Environment Setup for Windows Kernel Debugging with Windbg

28 Jun 2023

1. Introduction
2. Configuring your VM (debugee)
3. Configuring your dev/debugger environment
4. Windbg command cheatsheet
5. References

1. Introduction

I moved this article to my new blog. Click here to read it there.

In this blog post, I will describe how to set up an environment for kernel debugging in Windows and provide a WinDbg command cheatsheet.
I will reference some commands in subsequent posts to avoid repeating explanations.

When it comes to kernel debugging, it is crucial to understand that when a breakpoint is reached during the debugging process of an operating system, the entire OS freezes.

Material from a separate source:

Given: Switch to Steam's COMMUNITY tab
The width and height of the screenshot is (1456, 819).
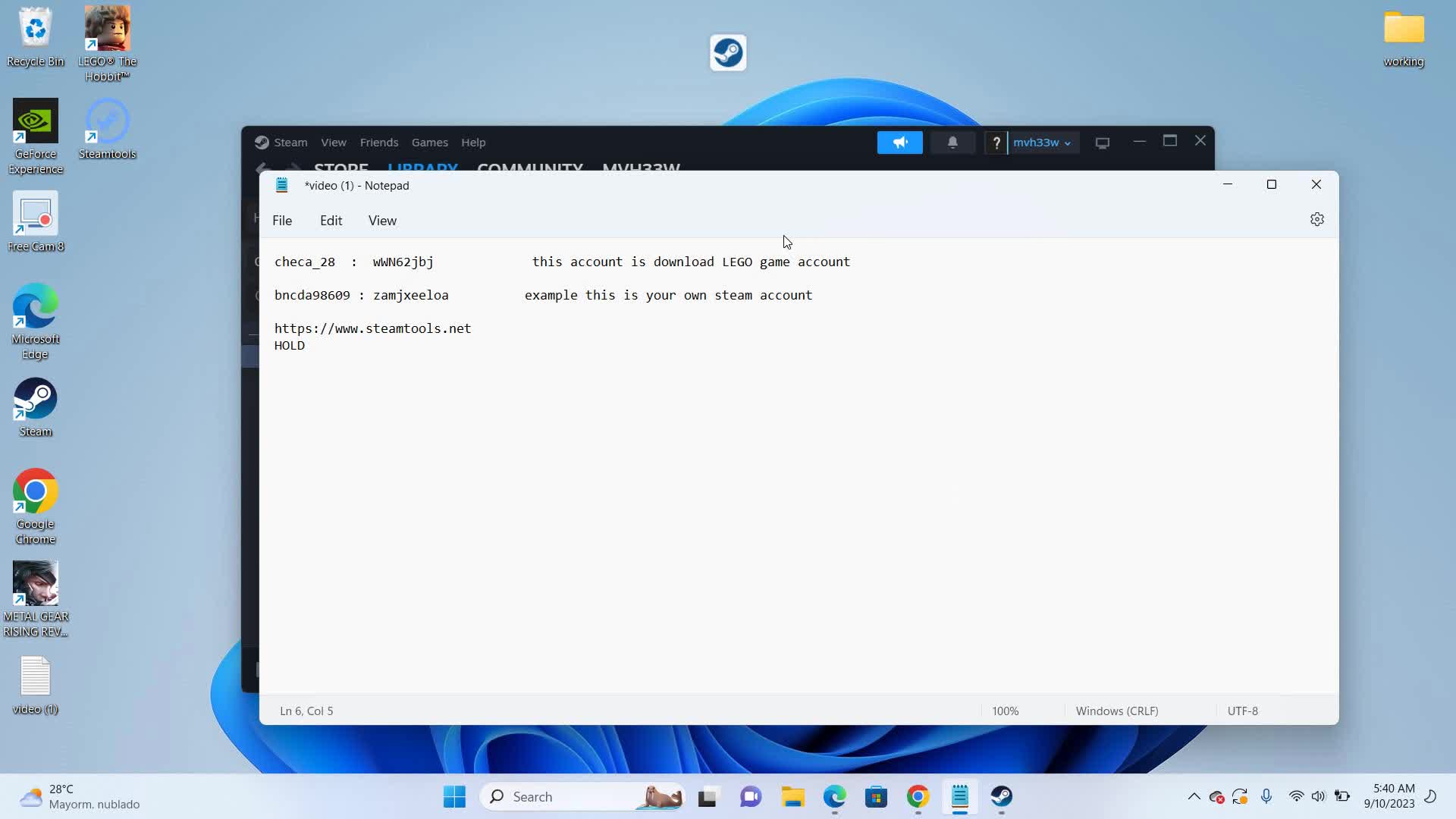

Consequently, it becomes impossible to utilize a debugger within the same OS environment. Instead, a separate system is required, which connects remotely to the target OS undergoing debugging. This setup enables communication between the debugger and the target OS, ensuring that when execution is paused, your current OS remains unaffected.

2. Configuring your VM (debugee)

I am using VMware Workstation but other hypervisors should have similar options.

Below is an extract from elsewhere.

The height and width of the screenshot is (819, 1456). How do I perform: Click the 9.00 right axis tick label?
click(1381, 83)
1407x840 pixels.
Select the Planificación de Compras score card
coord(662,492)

Kernel debugging with network communication (Recommended)

2.1. Install a Windows VM and create a snapshot of its clean state
2.2. Make sure the VM is using NAT networking
2.3. Find your Host OS IP address
2.4. Run the following powershell command in the VM and check the output for the VMs network interface

Get-NetAdapterHardwareInfo -InterfaceDescription * | select Name, InterfaceDescription, DeviceType, Busnumber, Devicenumber, Functionnumber | FL

// Example output
Name                 : Wi-Fi
InterfaceDescription : Qualcomm Atheros QCA61x4A Wireless Network Adapter
DeviceType           : PCI Express treated as PCI
Busnumber            : 8
Devicenumber         : 0
Functionnumber       : 0

2.5. Start the VM and run the following commands in CMD as an Administrator

bcdedit /debug on
bcdedit /dbgsettings net hostip:w.x.y.z port:50001 key:1.2.3.4

2.6. In the same Admin CMD run the command below substituting b.d.f with the values from the powershell output

bcdedit /set "{dbgsettings}" busparams b.d.f

// Example command
bcdedit /set "{dbgsettings}" busparams 8.0.0

Kernel debugging with named pipes for communication (Slow)

2.1. Install a Windows VM and create a snapshot of its clean state
2.2. In VMware from the VM settings add a new Serial Port from Hardware > Add > Serial Port

vmware_serial_port1

2.3. In the Serial Port configuration set the connection to use named pipe and choose a name for the pipe like \\.\pipe\windebug

vmware_serial_port2

2.4. Take a note of the Serial Port number as you’ll need it later. In this case it’s 2
2.5. Start the VM and run the following commands in CMD as an Administrator
The debugport is the Serial Port number we saw from the VM settings.

bcdedit /debug on
bcdedit /dbgsettings serial debugport:2 baudrate:115200

The first command enables debugging in the boot configuration.
The second command specifies how the OS will communicate with the debugger.

If you plan to test your own drivers you can also execute:
bcdedit /set testsigning on

And if you want to disable driver integrity checks completely:
bcdedit /set nointegritychecks on

bcdedit_commands

2.6 Power off the VM and create another snapshot

3. Configuring your dev/debugger environment

3.1. Install latest Visual Studio with the Desktop development with C++ workload
3.2. Install Windows 11 SDK
3.3. Install Windows 11 WDK
3.4. If WDK installation prompts you to install Visual Studio extension - agree and install it.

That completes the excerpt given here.